An Update on the HIV DNA Vaccine Strategy

Abstract

In 2020, the global prevalence of human immunodeficiency virus (HIV) infection was estimated to be 38 million, and a total of 690,000 people died from acquired immunodeficiency syndrome (AIDS)–related complications. Notably, around 12.6 million people living with HIIV/AIDS did not have access to life-saving treatment. The advent of the highly active antiretroviral therapy (HAART) in the mid-1990s remarkably enhanced the life expectancy of people living with HIV/AIDS as a result of improved immune functions. However, HAART has several drawbacks, especially when it is not used properly, including a high risk for the development of drug resistance, as well as undesirable side effects such as lipodystrophy and endocrine dysfunctions, which result in HAART intolerability. HAART is also not curative.

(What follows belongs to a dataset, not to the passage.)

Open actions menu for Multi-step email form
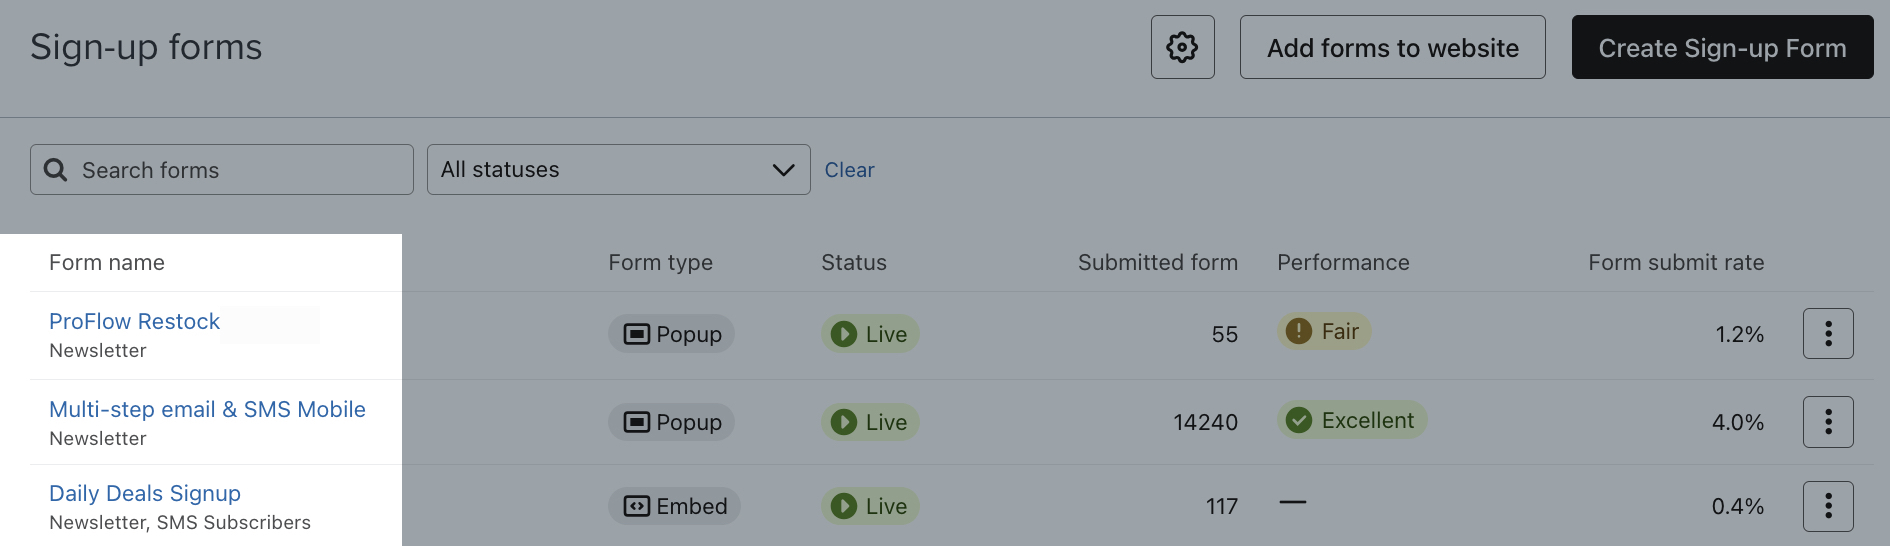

Furthermore, new HIV infections continue to occur globally at a high rate, with an estimated 1.7 million new infections occurring in 2018 alone. Therefore, there is still an urgent need for an affordable, effective, and readily available preventive vaccine against HIV/AIDS. Despite this urgent need, however, progress toward an effective HIV vaccine has been modest over the last four decades. Reasons for this slow progress are mainly associated with the unique aspects of HIV itself and its ability to rapidly mutate, targeting immune cells and escape host immune responses. Several approaches to an HIV vaccine have been undertaken. However, this review will mainly discuss progress made, including the pre-clinical and clinical trials involving vector-based HIV DNA vaccines and the use of integrating lentiviral vectors in HIV vaccine development. We concluded by recommending particularly the use of integrase-defective lentiviral vectors, owing to their safety profiles, as one of the promising vectors in HIV DNA vaccine strategies both for prophylactic and therapeutic HIV vaccines.